D.T.: I use primarily Google searches with quotation marks as a starting point.
J.S.: What do you find most useful for the verification of Social Media content?
D.T.: I’d probably say Google, as it is widely used and powerful. A problem with TinEye, for example, is that it has only a rather limited database of about 2 billion pictures. This is massive regarding the size of professional image databases, but that’s not that much considering the number of photos available on the web. Google, in turn, is much more powerful, as its picture index set is much larger, especially on news.
Wishes, Challenges and Requirements
J.S.: If you had a wish concerning Social Media verification and dealing with related content, what would that be?
D.T.: I’d like a tool that finds me images that were extracted from videos and shows me if a picture originated in a video. This was the case with the Hugo Chavez fake photo, when an image supposedly showing him under surgery in Cuba was taken from a video of somebody else in Mexico (see also El País’ explanation of how the error happened, ed.). Many fakes come from a re-use of photos or video (including movies) that were published before and in a different context, and then pretending to be something new. These are crossmedia fakes, difficult to detect because there is not necessarily an alteration of the digital file. If all digital content would have a unique signature and more metadata, it would be great but that’s not the case.
The problem is that many hoaxes come from a re-use of previously created videos or images. That is why it would be helpful to have a tool that searches and finds images by similarity that have been taken from somewhere else. These kinds of tools already exist in some big networks but are mainly used so far for rights management, to avoid uploading protected content.
For this to work one needs a huge database with a large index. We did a benchmark test in the GLOCAL European project, comparing results of Google’s image analysis with that of TinEye. While Google got it right 49 times out of 50, TinEye only succeeded 10 times out of 50. It shows that mainly Google, for pictures, has a big enough index to provide accurate enough results.
I think having a tool that does fact-checks over time by analysing what someone has said on a particular issue over time, discovering inconsistencies, would be interesting, too. That’s what I’d like to use.
J.S.: What do you regard as problems or challenges that require attention in this context?

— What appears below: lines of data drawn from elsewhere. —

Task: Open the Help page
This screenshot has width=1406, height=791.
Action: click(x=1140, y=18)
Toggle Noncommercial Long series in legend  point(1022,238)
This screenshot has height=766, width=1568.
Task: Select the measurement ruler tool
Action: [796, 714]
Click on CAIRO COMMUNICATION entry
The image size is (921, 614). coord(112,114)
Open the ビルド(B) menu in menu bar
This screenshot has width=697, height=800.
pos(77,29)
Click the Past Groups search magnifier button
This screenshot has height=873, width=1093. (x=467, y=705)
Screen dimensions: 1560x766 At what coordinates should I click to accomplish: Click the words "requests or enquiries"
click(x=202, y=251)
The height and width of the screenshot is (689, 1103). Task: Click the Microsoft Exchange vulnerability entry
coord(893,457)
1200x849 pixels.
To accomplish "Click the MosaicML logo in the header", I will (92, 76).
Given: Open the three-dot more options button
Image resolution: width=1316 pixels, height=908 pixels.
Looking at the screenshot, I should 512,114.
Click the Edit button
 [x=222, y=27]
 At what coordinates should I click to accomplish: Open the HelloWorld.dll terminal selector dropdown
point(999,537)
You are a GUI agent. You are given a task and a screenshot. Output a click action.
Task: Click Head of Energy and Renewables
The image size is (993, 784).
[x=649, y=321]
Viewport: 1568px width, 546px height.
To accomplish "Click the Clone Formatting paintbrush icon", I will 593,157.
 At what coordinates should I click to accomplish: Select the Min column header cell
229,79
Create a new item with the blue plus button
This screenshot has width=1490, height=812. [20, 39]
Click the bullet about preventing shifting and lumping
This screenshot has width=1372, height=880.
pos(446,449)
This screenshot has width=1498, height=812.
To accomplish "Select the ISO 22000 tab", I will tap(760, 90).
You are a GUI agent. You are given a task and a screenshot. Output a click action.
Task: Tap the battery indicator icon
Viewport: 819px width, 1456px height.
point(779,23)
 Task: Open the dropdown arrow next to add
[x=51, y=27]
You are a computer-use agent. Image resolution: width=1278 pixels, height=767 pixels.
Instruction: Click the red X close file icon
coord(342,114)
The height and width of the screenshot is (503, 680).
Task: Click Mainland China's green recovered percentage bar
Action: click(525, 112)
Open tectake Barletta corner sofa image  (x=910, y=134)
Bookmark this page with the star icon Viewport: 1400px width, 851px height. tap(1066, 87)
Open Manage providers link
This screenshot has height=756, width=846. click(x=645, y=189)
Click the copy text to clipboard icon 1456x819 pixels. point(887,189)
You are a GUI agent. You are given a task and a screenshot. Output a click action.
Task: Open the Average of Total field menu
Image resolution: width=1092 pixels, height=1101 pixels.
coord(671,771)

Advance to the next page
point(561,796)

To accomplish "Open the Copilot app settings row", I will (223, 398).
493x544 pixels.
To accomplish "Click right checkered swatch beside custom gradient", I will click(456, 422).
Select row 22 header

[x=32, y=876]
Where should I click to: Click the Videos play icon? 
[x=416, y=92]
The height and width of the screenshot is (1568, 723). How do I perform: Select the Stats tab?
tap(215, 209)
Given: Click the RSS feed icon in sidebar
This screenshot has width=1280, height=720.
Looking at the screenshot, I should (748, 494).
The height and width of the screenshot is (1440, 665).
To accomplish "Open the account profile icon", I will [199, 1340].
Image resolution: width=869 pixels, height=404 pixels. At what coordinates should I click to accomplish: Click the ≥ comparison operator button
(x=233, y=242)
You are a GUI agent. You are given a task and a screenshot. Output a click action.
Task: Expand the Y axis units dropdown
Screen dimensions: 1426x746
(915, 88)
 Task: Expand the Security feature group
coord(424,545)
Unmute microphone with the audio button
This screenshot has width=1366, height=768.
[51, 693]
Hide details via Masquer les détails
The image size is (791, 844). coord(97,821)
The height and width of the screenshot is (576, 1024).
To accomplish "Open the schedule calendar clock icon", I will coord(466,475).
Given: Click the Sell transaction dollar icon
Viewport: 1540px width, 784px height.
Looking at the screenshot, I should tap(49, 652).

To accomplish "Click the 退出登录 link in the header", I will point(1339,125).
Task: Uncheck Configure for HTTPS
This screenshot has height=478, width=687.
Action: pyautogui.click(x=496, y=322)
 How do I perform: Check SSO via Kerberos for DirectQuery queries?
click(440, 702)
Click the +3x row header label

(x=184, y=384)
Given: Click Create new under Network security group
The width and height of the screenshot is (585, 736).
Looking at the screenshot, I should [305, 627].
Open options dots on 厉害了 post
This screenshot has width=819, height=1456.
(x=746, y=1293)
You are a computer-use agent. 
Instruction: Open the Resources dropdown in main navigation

D.T.: A problem with open communities such as Twitter is that they have become just too big. There is too much information in there. That is why filtering according to specific needs and requirements is so important. The danger is to miss what is important to you, as it is difficult or almost impossible to find everything that is of value and importance with the current APIs limitations and the price barrier to get access to Twitter’s firehose. That is why tools are required to provide this monitoring and filtering for the user.
J.S.: Anything else when it comes to verifying Social Media content or dealing with it from a news provider’s perspective?
D.T.: Some studies have shown that, so far, most of the content on Social Networks such as Twitter that is newsworthy comes from established, reputable sources, for example media organisations. User-generated content is of particular importance in breaking news. In such cases time is often critical. So verifying content from Social Networks is of particular importance when there’s urgency to confirm or deny an alert. In other cases, journalists can apply traditional journalistic techniques. Of course, having tools that aid in the process of verification would be useful, but they are not as vital as in breaking news.
J.S.: What about the dealings of other organizations involved in verification or dealing with it? Or tools and services we have not yet talked about?
D.T.: Storyful is doing interesting things, to curate social news content. Truthteller of the Washington Post is also interesting. It checks what people, especially politicians, have said over time and whether there have been changes in opinions or viewpoints. Trooclick is another attempt to check facts and provide a confidence score.
JS: Thank you very much for this interview.